→ **PROBLEM STATEMENT**: Lines that include "agent" make up the answer; copy all of them from the data below.

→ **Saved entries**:
╭──

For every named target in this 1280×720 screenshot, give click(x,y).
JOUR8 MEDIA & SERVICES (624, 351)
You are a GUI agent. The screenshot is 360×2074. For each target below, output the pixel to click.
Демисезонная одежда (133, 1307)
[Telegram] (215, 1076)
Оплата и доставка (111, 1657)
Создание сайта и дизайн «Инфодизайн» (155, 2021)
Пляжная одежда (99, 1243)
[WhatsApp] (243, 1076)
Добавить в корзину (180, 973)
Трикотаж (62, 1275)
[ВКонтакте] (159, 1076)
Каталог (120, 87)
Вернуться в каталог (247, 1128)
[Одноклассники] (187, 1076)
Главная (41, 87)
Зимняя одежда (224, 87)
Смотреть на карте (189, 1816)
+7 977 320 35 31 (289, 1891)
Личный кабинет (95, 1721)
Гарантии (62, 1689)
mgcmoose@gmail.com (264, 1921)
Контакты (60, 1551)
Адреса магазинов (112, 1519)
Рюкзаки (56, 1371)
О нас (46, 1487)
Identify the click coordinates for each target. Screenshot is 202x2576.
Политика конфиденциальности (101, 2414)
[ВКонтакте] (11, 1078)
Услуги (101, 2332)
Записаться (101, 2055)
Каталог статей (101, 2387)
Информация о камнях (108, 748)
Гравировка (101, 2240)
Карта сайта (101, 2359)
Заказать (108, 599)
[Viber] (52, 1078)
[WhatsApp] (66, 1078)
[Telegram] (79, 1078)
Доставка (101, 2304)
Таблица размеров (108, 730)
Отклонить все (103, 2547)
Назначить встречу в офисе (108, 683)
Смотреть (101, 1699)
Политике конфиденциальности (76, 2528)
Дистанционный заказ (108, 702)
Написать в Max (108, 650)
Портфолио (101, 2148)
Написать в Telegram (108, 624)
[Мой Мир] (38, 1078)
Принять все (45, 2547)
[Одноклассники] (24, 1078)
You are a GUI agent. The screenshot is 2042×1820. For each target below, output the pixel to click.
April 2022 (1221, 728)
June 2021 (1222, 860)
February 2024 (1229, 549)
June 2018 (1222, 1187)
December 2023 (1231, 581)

╰──

→ **EXERCISE SOLUTION**:
You are a GUI agent. The screenshot is 360×2074. For each target below, output the pixel to click.
You are a GUI agent. The screenshot is 2042×1820. For each target below, output the pixel to click.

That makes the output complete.